Excerpt to read:
%%
Mae has learned and has had the wisdom to know that, if she was going to build
a strong agency, she needed to bridge the gap of suspicion, distrust, and frustration
that had been held by blind people for many years in this state. She developed
a relationship with the National Federation of the Blind that has built a strong
agency. We in Louisiana have learned that, if we're going to have a strong agency,
we need a strong National Federation of the Blind. If we're going to have a
strong National Federation of the Blind of Louisiana, we need a strong agency.
I would like now to present the Director of the Louisiana Rehabilitation Services,
Miss Mae Nelson. [applause]
First I want to add my welcome to the
National Federation of the Blind and thank you for selecting Louisiana as the
site for your 1997 convention. I'm very pleased to have this opportunity to
be introduced to you as the director of Louisiana Rehabilitation Services (LRS)
and as the public official responsible for blind services in Louisiana. More
important, I'm an individual who believes in the ability of blind people. [applause]
One has only to review participating
organizations at this convention to have one's commitment to the abilities of
blind people renewed. What abilities do blind people have? The ability to be
students, secretaries, merchants, lawyers, doctors, and many other professions
when preparation and opportunity present themselves.
The theme of my comments this afternoon
is "Partnership: Working in Cooperation with Consumers." I realize
that, in order for blind people to achieve certain goals, individuals may need
temporary assistance from Louisiana Rehabilitation Services. I believe that
we at Louisiana Rehabilitation Services have demonstrated that we are willing
to work with the National Federation of the Blind to change what it means to
be blind. Louisiana's shining example of cooperation and partnership toward
providing blind people with preparation to take advantage of opportunities is
the Louisiana Center for the Blind at Ruston. We are very proud of the Center,
their accomplishments, and the alumni who are well represented at this conference
and throughout the nation. They provide excellent opportunities to blind people
so that they may be prepared for independence and employment.
%%
Items from a dataset:
%%
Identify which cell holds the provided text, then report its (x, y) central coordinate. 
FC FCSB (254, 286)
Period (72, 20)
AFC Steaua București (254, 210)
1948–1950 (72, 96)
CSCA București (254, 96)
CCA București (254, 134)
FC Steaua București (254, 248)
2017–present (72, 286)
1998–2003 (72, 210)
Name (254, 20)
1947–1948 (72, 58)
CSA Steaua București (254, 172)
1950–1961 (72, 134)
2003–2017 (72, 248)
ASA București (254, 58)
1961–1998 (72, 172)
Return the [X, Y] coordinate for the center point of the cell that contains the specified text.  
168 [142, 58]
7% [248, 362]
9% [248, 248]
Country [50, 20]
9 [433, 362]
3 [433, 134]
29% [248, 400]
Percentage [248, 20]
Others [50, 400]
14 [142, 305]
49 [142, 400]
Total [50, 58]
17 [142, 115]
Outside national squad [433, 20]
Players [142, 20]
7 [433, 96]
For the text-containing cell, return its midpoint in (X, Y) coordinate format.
%%
Exercise requirements:
[a] Can you transcribe the Louisiana convention speech from "I would like" up to and including "opportunity present themselves."?
[b] Would you pick up the Louisiana convention speech after its final sentence and keep it going?
You won't need the records for anything here.

Solved problems:
[a]
I would like now to present the Director of the Louisiana Rehabilitation Services,
Miss Mae Nelson. [applause]
First I want to add my welcome to the
National Federation of the Blind and thank you for selecting Louisiana as the
site for your 1997 convention. I'm very pleased to have this opportunity to
be introduced to you as the director of Louisiana Rehabilitation Services (LRS)
and as the public official responsible for blind services in Louisiana. More
important, I'm an individual who believes in the ability of blind people. [applause]
One has only to review participating
organizations at this convention to have one's commitment to the abilities of
blind people renewed. What abilities do blind people have? The ability to be
students, secretaries, merchants, lawyers, doctors, and many other professions
when preparation and opportunity present themselves.

[b]
Since we believe in the Louisiana Center
for the Blind and, more important, the Director Joanne Wilson, we have consistently
provided resources for the expansion of services at the Center. Louisiana Rehabilitation
Services' most recent cooperative project with the Center has been a total of
one million dollars in grant funds to expand the Center's programs at Ruston
[applause]--not to fund the projects and services that I as director felt were
needed by the blind, but to carry out the values and ideas that were presented
to me by the Director Joanne Wilson.
LRS has provided funding for the Center's
STEP Program, which is a summer training and employment program. This is a new
pilot this year that we are implementing with the Center. This pilot is a transition
program for students. Joanne and I have been talking for years about the inability
of vocational rehabilitation--because we are an employment program--to begin
early enough in the process with students to help them with their self-esteem
and to lift their expectations about what they can do as blind persons. This
year we will start a pilot program where we will take students in the lower
grades and track them through graduation and through their training and college
programs to demonstrate in Louisiana and to provide additional funding and projects
to show that, if students are received early enough in the Center for the Blind
program and provided with opportunities, those students can achieve whatever
goals they set. [applause]
We have utilized the Center as a site
for Louisiana Rehabilitation Services staff training. We feel that our staff,
if they are to believe in the services that can be and should be provided to
people who are blind, need to be exposed to the philosophy and programs at the
Center.
Our cooperation and a cooperative endeavor
with the Center enabled Louisiana to be the first state to come online with
the Newsline(TM) service, pioneered by the National Federation of the Blind.
LRS funded this project with federal grants for the older blind secured through
the grant-writing skills of Suzanne Mitchell, who is a Federationist. I had
the forethought and common sense to hire Suzanne Mitchell as my assistant and
executive director of Blind Services almost three years ago. LRS has also provided
additional financial support to add a pilot job information line to the news
service.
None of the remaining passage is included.